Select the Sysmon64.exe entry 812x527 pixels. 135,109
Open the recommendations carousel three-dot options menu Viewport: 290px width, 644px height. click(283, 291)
--
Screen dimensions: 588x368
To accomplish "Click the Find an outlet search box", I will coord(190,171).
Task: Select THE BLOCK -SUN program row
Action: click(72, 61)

## TRY IT
In the entries above, the lines between the one holding "Select the Sysmon64.exe" and the one holding "Open the recommendations", inclusive, are to be printed exactly as written, and those alone.

## OUTPUT OF THE EXERCISE
Select the Sysmon64.exe entry 812x527 pixels. 135,109
Open the recommendations carousel three-dot options menu Viewport: 290px width, 644px height. click(283, 291)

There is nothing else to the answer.